Tuesday, August 7, 2012

Standing Outside the Fire


"Life is not tried it is merely survived
If you're standing outside the fire" 
~Garth Brooks

I survived the weekend (the wedding), as well as moving, training for the new job and all the other craziness that has been thrown in my direction in the last two weeks. I survived all of the busyness, changes in routine and even the food with my health and sanity mostly in tact. I survived.

But I am not meant to just survive; to squeak by on the skin of my teeth and that is exactly how I have been “living”.

I want to thrive. I am meant to thrive. I am so much more than how I am living right now.

In the past few weeks I have moved into a new apartment with John and we are starting the next chapter of our lives together. We are planning our wedding and our future and I couldn’t be happier about it all. I’ve started new jobs, two new jobs to be exact. Jobs that although right now are part time, can lead to careers. (at least one of them) Two jobs that make me happy and that I look forward to every single day. After spending so many years doing things that I hated (read as engineering) it’s been such a relief to find my niche and realize that I can make it work. I have found places that I can use my passion, hardworking drive and desire to help, work directly with people and children, as well as make a difference. I can be me, without reservation or apology.

At the wedding this weekend I was surrounded by people that I have grown up with; people that consider me a part of their family and have since I was a child. Although stressful, I didn’t worry about what other people thought of me or trying to please those around me. All of the other bridesmaids knew that I wasn’t “girly” and came to my aid to help in whatever way possible. Everyone knew about my clumsiness and I was congratulated for not falling down while walking through sand in heals. Jokes were made in good fun and not in judgment. Overall, it was an amazing weekend. I was myself.

I have spent so many years trying to remain small in all ways imaginable, from my body size to my personality; to keep quiet and not be noticed. I have hidden my “bigness” from others and myself because of fear; fear of rejection as well as people not being able to handle it. The eating disorder has been my shield and has helped keep everything at bay.

Yesterday while sitting through work orientation and training I was reminded of how lucky I am. While touring the labs of the blood bank I was overcome with gratitude. Despite all that I have been through medically between cancer and anorexia, I am still here. Not only am I alive but I am decently healthy and capable of anything.

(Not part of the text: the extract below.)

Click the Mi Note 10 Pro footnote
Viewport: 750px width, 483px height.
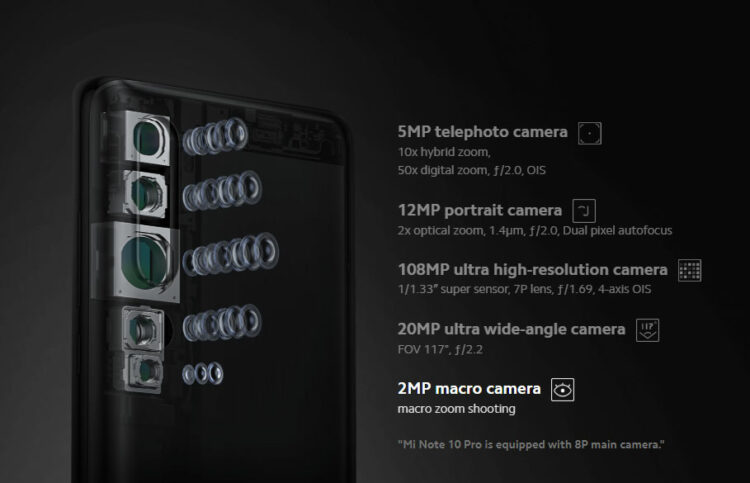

I desperately long to live the life that I am meant to live, with no ifs, ands or buts. No apologies or reservations. This doesn’t include the eating disorder, people pleasing or trying to remain small and be whoever everyone else wants me to be or sees fit. This doesn’t include staying quiet in fear of being noticed or agreeing with others in order to keep the peace. This doesn't include doing everything for everyone else while ignoring myself. This means letting go of everything that has been holding me back. This means being me, without trying to tone myself  down. This means using my personality and life experiences to give back to others and make a difference in this world. This is what freedom looks like for me.